Patrol Sergeant Rhys Valentin had done his best to try and get out of this particular legal invasion, mostly citing all of the safety violations and the fact that there had, at one time, actually been plans to demolish the whole thing not terribly long ago and no one'd ever clocking got around to it. They were all just squatters, still lining some golly's pocket who probably didn't even see the line on his books anymore, anyway.

For fuck's sake.

It wasn't as though some of the residents had anywhere else to go. Even as an Inspector with his contacts, the tall blond had learned quickly that nothing worked quite as he'd imagined for the lower races. Now that he was one? Now that he knew he'd always been one—well, he felt the slow creep of new convictions he'd never thought he'd ever had. Some of them stung.

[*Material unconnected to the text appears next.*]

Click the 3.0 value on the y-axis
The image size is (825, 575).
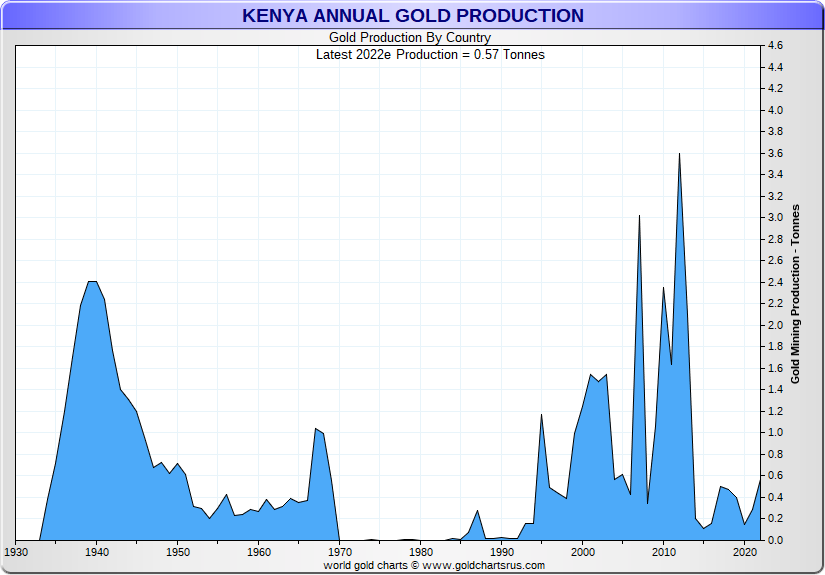click(x=776, y=218)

There weren't any drug issues on this particular block—the only infestation that seemed to crawl through this and the nearby buildings were rats, he'd heard. There hadn't been too many violent crimes, either; Rhys and Nevinia had patrolled this very route for at the entire season before and never once had to make an arrest for assault. He knew what led to both more drug use and a higher crime rate in general, however, for almost a decade in the ranks of the Seventen pouring over statistics and intelligence reports had led him to the singular conclusion that oppression of all kinds really fucked with the common people.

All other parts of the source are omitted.